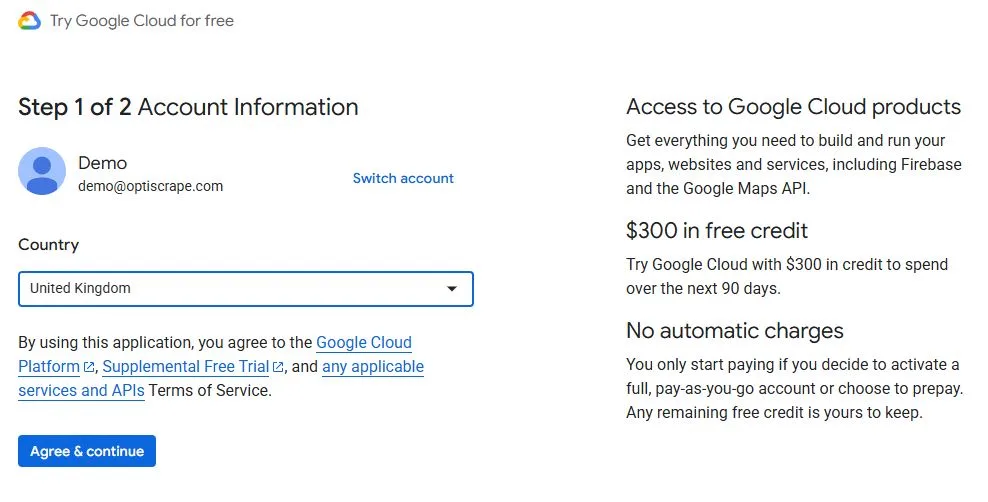Screen dimensions: 988x502
Task: Click the Demo account name
Action: pyautogui.click(x=102, y=163)
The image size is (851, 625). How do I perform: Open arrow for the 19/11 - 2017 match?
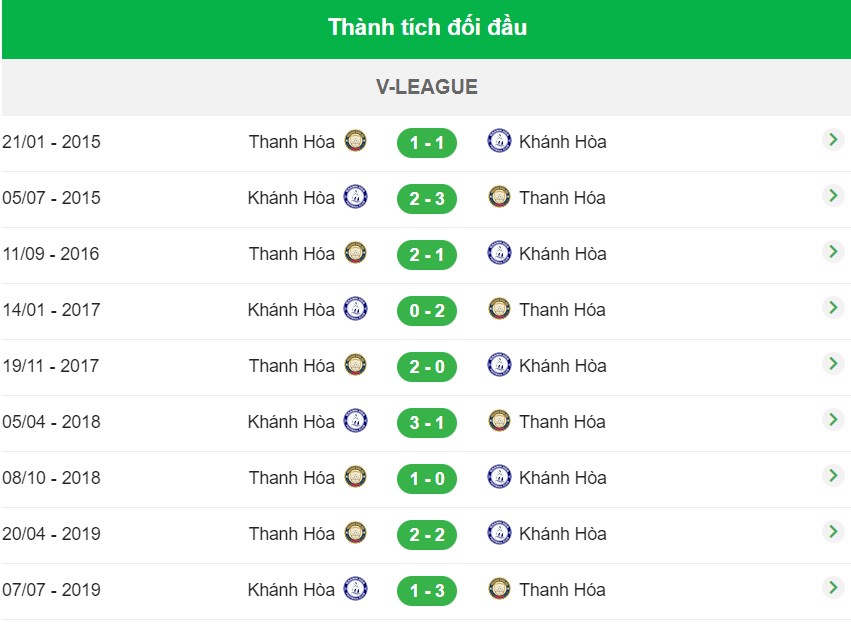tap(833, 363)
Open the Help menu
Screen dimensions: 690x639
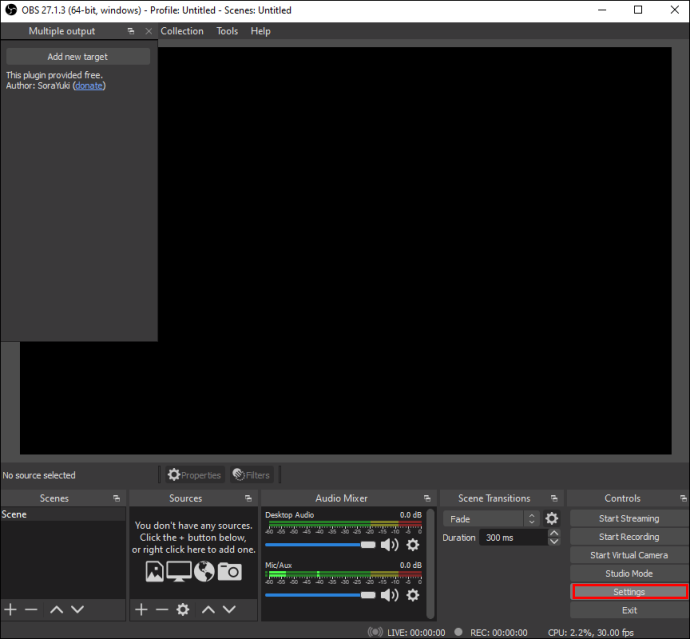click(261, 31)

* * * * * * *

# [Task prompt]
Please copy exactly the lines from the one that contains "The image size" through the last line of the listing above, leaving out the pictures.

# [Your response]
The image size is (851, 625). How do I perform: Open arrow for the 19/11 - 2017 match?
tap(833, 363)
Open the Help menu
Screen dimensions: 690x639
click(261, 31)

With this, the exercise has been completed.